**What you will do:** Entries follow. Give back exactly the lines starting at the one containing "You are a computer-use" and ending at the one containing "Where should I", and no other lines.

**Extracted material:**
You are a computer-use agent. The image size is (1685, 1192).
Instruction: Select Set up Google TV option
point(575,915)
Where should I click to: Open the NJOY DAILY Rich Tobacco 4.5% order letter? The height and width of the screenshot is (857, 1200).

==

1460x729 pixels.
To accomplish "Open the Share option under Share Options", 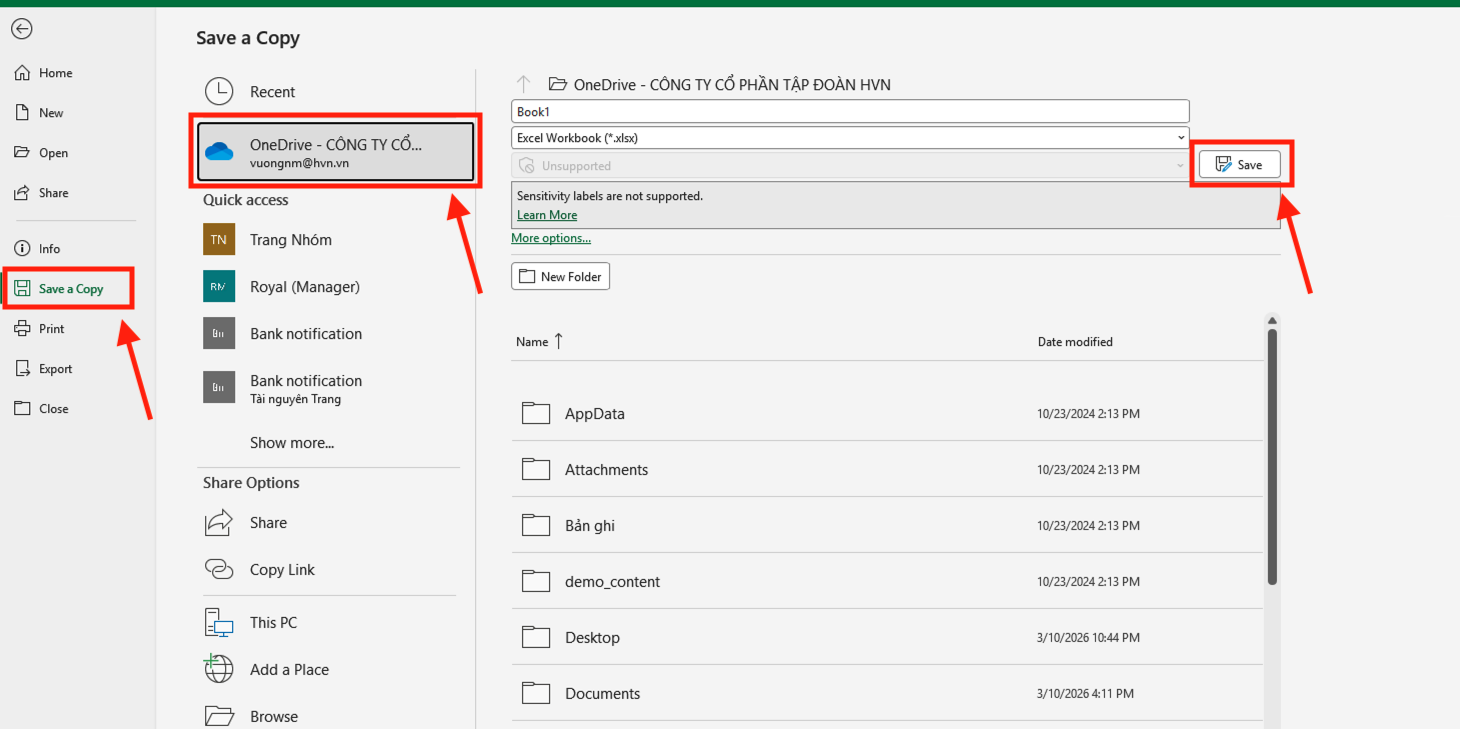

**Output below:**
You are a computer-use agent. The image size is (1685, 1192).
Instruction: Select Set up Google TV option
point(575,915)
Where should I click to: Open the NJOY DAILY Rich Tobacco 4.5% order letter? The height and width of the screenshot is (857, 1200).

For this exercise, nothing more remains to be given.